Hackers are able to hijack Outlook email accounts even if they’re protected by multi-factor authentication, Microsoft has warned.
The company’s cybersecurity teams from the Threat Intelligence Center, and the Microsoft 365 Defender Research Team have uncovered a new large-scale phishing campaign that targeted more than 10,000 businesses in the past year.
The compromised email accounts are later used for business email compromise (BEC) attacks, in which the victim’s business partners, clients, and customers, end up being defrauded for their money.
Stealing session cookies
The victim would receive a phishing email, with a link to log into their Outlook account. That link, however, would lead them to a proxy site, seemingly identical to the legitimate one. The victim would try to log in, and the proxy site would allow it, sending all of the data through.
However, once the victim completes the authentication process, the attacker would steal the session cookie. As the user doesn’t need to be reauthenticated at every new page visit, that gives the threat actor full access, as well.
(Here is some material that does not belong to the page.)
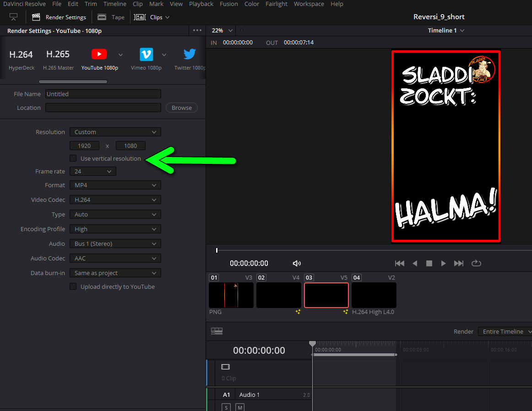Open the Fusion menu

[x=228, y=4]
“From our observation, after a compromised account signed into the phishing site for the first time, the attacker used the stolen session cookie to authenticate to Outlook online (outlook.office.com),” Microsoft’s blog post said. “In multiple cases, the cookies had an MFA claim, which means that even if the organization had an MFA policy, the attacker used the session cookie to gain access on behalf of the compromised account.”
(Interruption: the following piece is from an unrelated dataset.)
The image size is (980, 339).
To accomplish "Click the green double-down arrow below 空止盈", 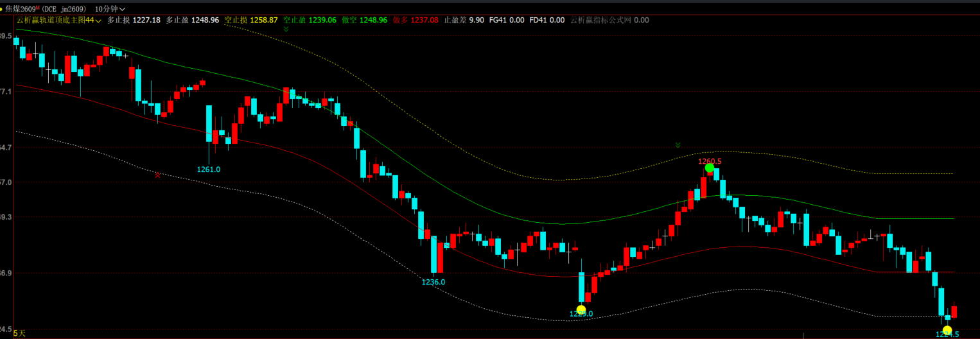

After getting hold of the email account, the attackers would proceed to target the contacts in the inbox, using the stolen identities to try and trick them into sending payments of various sizes.
To make sure the original victim stays oblivious to the fact that their email accounts are being abused, the attackers would set up inbox rules on the endpoint, marking their emails as read by default, and moving them to archive, immediately. The attackers would check the inbox every couple of days, it was said.
“On one occasion, the attacker conducted multiple fraud attempts simultaneously from the same compromised mailbox,” Microsoft says. “Every time the attacker found a new fraud target, they updated the Inbox rule they created to include these new targets’ organization domains.”